Oh, I am not redeemed by corruptible things
Not by silver, not by gold and not by aimless tradition
But by the blood of Gods sacred son Jesus
Oh, You alone are my living hope and my inheritance is incorruptible
Watermark, Incorruptible lyrics
God has ordained that Satan have a long leash with God holding on to the leash
because he knows that when we walk in and out of those temptations,
struggling with both the physical effects that they bring and the moral effects that they bring,
more of God’s glory will shine.
John Piper

(Georgia box turtle ambling across the driveway that has nothing to do with today’s post, I just like him / Julie Cook / 2016)
I am tired.
spent,
worn out,
frazzled
and frayed.
I don’t think I’ve even realized how stressed I’ve been until just recently.
It really started to ramp up with Dad and my stepmother over a year ago…
Their failing bodies, minds and health…
Caregivers coming and going, nurses leaving,
frantic calls, frantic racing to the rescue….
We added my father-n-law to the mix..
Then came his sudden death.
And now a wealth of woe comes with attempting to settle his affairs…
A legal nightmare really.
There’s been the worries parents still have over their grown children…
There’s the business and the agony of retail…
There’s all of that and even so much more….
It’s as if an all out assault has been coming in on all sides…
a blitzkrieg of attacks.
Nerves raw, emotions reeling…as one works to hold it all together…
Take care of yourself they say—
Well, that’s all fine and good but the main person charged with all the caring can’t
just runaway…
however there are days that such a thought is more than just a little appealing…
I think I’ve lamented the fact before…
I spend more time these day’s in a five mile radius of where I grew up
than I do here at home in my own community.

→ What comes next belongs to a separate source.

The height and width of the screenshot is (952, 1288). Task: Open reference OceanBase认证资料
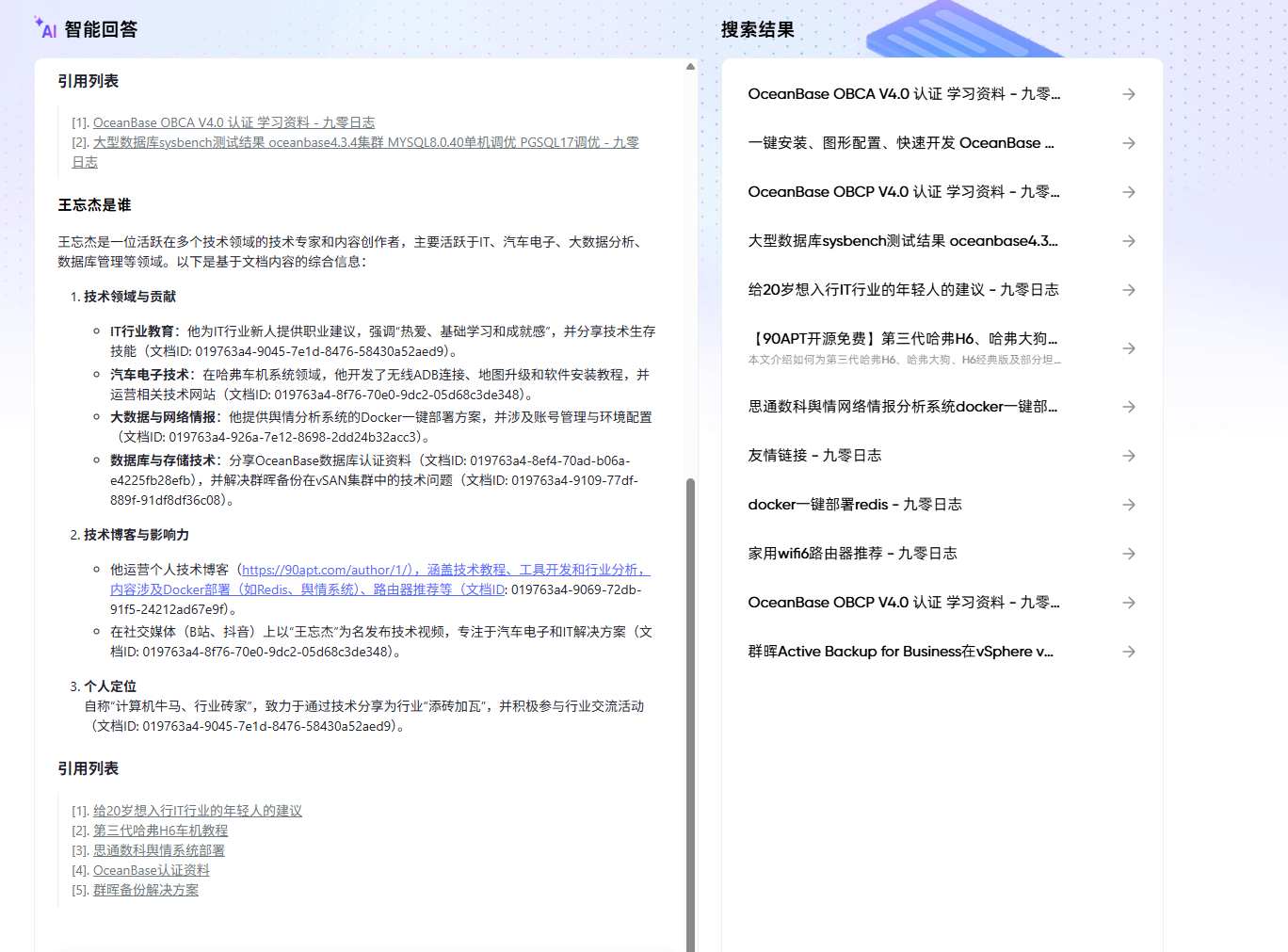point(152,870)
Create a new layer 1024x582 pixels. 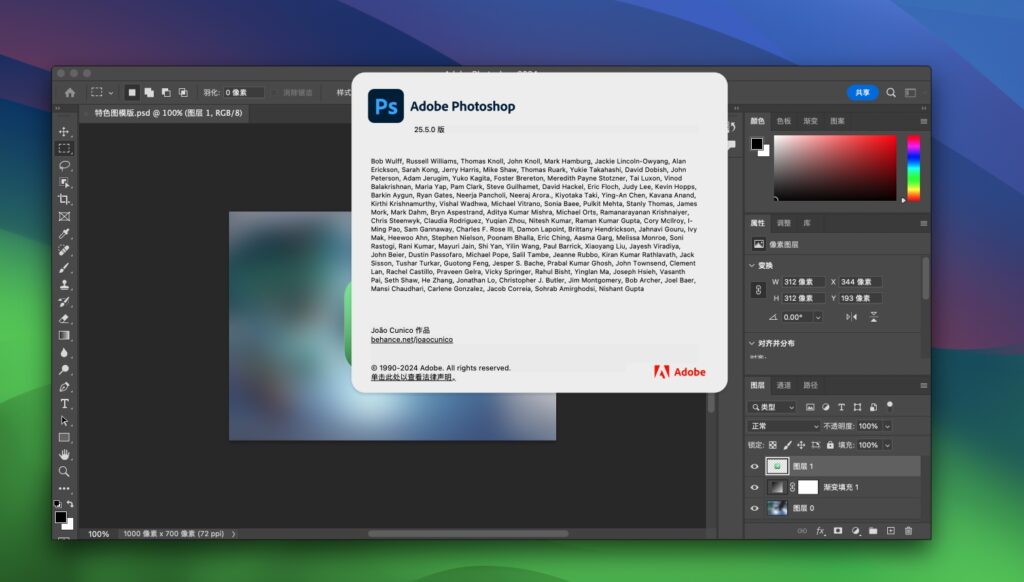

I’ll also be the first person to tell you—DON’T move to Atlanta…
or any other major metropolitan city for that matter—they are just too blasted big…
chalked full of people and their cars that they cannot drive.
There was a time when I loved Atlanta.
I missed it when I was away at college.
I missed it when I was away working during the summers at camp.
I mourned it when I graduated college and moved away taking my first job.
After I married, I finally said good-bye to that hidden thought of one day returning…
to live….
Silly me.
I now neither miss it nor mourn it.
In fact, I now loath it.
As it is no longer the city I knew growing up.
Sadly I believe they call that growth and progress…
I call it a mess.
Dad still lives in the same house they bought when I was 3, way back in 1962.
The area around it however, the neighborhoods and that small community feel, is shrinking.
It’s as if the walls are closing in, but rather than walls, it is entire neighborhoods.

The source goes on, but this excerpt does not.